親知らずの抜歯のような外科手術は、信頼できる口腔外科で受けることが大切です。
フルマウス(全顎治療)
当院では、口全体をトータル的に治療する「フルマウス(全顎治療)」で対応しております。
むし歯や歯周病で歯を失った場合は「インプラント治療やブリッジ、入れ歯による治療」、
歯並びに問題が起きている場合は「ワイヤー矯正やマウスピース矯正」というように、
そのときに起きている問題を解消すべく、複数の治療法を複合的に組み合わせます。
フルマウスは、一時的な症状の消失を目的とした対症療法ではなく、原因から改善していく根本的な治療とも言えます。
例えば、歯を1本だけ治療する場合に、他の歯や口全体を観察したうえで、そのときに必要な治療をご提案いたします。

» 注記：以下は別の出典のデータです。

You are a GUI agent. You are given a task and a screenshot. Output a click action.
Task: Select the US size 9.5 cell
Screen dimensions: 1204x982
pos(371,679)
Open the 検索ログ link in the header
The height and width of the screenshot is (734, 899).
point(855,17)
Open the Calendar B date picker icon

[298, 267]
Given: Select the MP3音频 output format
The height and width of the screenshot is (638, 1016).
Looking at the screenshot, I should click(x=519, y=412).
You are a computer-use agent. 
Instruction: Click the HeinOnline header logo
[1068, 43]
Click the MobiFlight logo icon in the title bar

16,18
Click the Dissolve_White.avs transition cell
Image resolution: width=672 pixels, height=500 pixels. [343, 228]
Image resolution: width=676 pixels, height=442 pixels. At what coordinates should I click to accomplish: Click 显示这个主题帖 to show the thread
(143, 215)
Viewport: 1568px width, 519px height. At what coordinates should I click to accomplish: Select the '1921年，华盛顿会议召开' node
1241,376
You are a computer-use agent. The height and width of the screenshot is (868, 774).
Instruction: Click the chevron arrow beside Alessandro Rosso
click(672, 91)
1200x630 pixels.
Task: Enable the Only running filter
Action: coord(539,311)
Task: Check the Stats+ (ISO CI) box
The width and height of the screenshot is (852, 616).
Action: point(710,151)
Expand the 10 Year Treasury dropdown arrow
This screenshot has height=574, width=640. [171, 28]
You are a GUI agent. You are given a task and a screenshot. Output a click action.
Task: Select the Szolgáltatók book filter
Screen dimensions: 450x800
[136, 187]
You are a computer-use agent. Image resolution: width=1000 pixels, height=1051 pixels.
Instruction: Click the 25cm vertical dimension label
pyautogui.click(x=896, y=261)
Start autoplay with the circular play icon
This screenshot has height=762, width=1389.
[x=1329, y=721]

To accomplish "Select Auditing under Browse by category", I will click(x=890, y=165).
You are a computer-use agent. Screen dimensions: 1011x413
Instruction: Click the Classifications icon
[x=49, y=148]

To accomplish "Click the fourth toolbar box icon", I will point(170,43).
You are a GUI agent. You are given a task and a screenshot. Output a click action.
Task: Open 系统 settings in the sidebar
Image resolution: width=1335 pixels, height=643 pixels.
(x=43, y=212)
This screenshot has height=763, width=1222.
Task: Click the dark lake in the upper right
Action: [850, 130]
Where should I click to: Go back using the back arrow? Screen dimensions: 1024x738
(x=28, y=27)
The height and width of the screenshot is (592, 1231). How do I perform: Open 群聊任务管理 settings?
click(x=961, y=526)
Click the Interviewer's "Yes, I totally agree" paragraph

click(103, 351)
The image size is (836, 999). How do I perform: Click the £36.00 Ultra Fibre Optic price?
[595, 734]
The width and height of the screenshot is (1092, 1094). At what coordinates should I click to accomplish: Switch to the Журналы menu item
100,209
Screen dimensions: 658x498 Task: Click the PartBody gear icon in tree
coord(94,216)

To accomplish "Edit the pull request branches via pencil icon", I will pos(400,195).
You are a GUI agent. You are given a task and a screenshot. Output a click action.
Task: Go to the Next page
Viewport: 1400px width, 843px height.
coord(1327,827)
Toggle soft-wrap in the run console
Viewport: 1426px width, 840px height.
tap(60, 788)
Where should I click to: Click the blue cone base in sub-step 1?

さらに、患者様のライフステージや生活習慣まで踏まえ、広い視野をもって治療計画をご提案します。
そのためには、患者様との密なコミュニケーションが欠かせません。
さらに、治療方針や治療状況などは常に患者様にお伝えし、必要に応じて計画を調整しながらベストな治療を行うこと意識しております。